All suicide terrorists, you see --- besides being "community-minded altruists" acting only to protect themselves and their compatriots from democratic military oppressors --- are strictly "rational" types. Oh?
Well, no surprise really. Pape, who claims to be a very rigorous social scientist --- thanking his colleague at Chicago, John Mearsheimer for the inspiration --- doesn't seem to know the difference between
instrumental and
substantive rationality. The former has nothing to do with the latter. It is strictly a means-end relationship, in which the mental world and preferences of an agent are taken for granted, and the agent is assumed to be intent on finding the best way to maximize his chances of achieving what he or she wants.

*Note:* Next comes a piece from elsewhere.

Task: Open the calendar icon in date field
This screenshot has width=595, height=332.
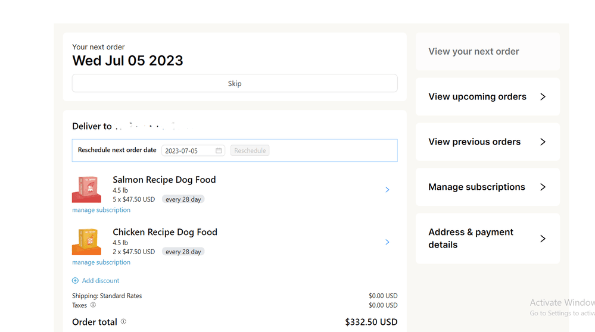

Even paranoids in a mental hospital can calculate this way. In one such hospital in Illinois with well over 600 patients, for instance, the staff allowed patients in each ward --- 12 wards in all --- a voice to elect a council of spokesmen-leaders to represent them. Altogether, there were 93 members on the councils. According to a 1965 article in the
Journal of Conflict Resolution that probed council members --- the researcher directly interviewing them, then comparing his results with the professional psychiatric staff --- paranoid-schizophrenics on the leadership-councils were over-represented by 400% . . . whereas all the other council-members were under-represented. Yes, four-hundred percent --- a figure worth considering. Somehow ---
Being Paranoid to Win --- they were able, by weighing their alternatives and calculating their chances, to get the necessary votes and enjoy overwhelming representation on the councils.
Even a Hitler or a Pol Pot or a Mussolini was pretty adept at seizing power, holding it, and then going to war . . . with some victories at the beginning. In the end, of course, their megalomanical goals led to the total destruction of their systems and entailed their death. No matter. The rigorous Professor Pape doesn't seem to know the difference between their substantive mental worlds of his Kabooming Kablooies and their calculated efforts to blow themselves and their enemies to smithereens. And to the extent he glimpses this difference and tries to deal with it in chapter 7 of
Dying to Win, he undertakes his usual sugar-coated approach --- something we'll see in a few moments.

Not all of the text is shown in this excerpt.